Centaur, which publishes titles including The Lawyer and Marketing Week, said today it made a loss before tax of £1.7m in the last six months of 2009 - however some areas of the business had returned to growth in the early part of this year - it said.
Revenue fell to £23.9m in the second half of 2009 from the £31.5m revenue total for the first six months of the year (when it reported al loss of £0.1m).
Recruitment advertising revenues in the second half of 2009 were half what they were in the same period a year ago, the company said, and other forms of ad revenue were 22 per cent lower.
Print revenue dropped to £11.8m from the £16.4m made in the same period the previous year, while online revenue fell to £6.9m for the period from the £7.9m in made in the second half of 2008.
The company's legal & financial division reported a 24 per cent reduction in revenue to £6.6m.

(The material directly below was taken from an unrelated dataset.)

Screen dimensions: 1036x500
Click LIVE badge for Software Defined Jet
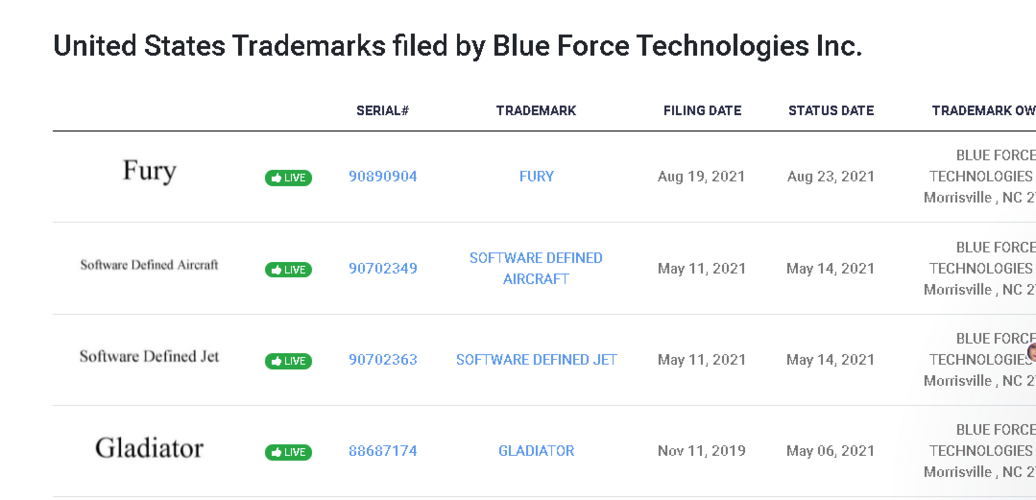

The marketing & creative division reported a year-on-year revenue decrease of 37 per cent to £5.5m. Construction & engineering revenues decreased by 20 per cent year-on-year to £6.1m.
Revenue from Centaur's events business was £4.8m over the period, 27 per cent below the same period in 2008, while its Perfect Information online business had flat revenue of £2.5m and general business services revenue amounted to £3.2m for the period, a 20 per cent drop.
The company said today's figures showed the "continued weakness" in its markets but it noted that November and December saw a slowing of the rate of revenue decline to 15 per cent.
Geoff Wilmot, chief executive of Centaur, said: "This stabilisation has continued during January and February with some areas of the group reporting year-on-year growth in those months.
"As a result of this increasing confidence in trading conditions the board has declared a 20 per cent increase in interim dividend to 0.6p."
Declines were offset partially by a further reduction in costs, which fell to £23.9m from the £29.6m in the first half of last year, the company added.
In October, media acquisitions firm Critical Information said it retained an interest in buying Centaur despite having an initial proposal rejected by the business publisher which claimed the proposal undervalued the company.
Critical Information ended that interest in December after being set a "put up or shut up" deadline.
Centaur said today: "Given the fundamental strengths of the group and the recovery prospects...we had no hesitation in concluding that their indicative proposal materially undervalued Centaur and was not in the best interests of its shareholders."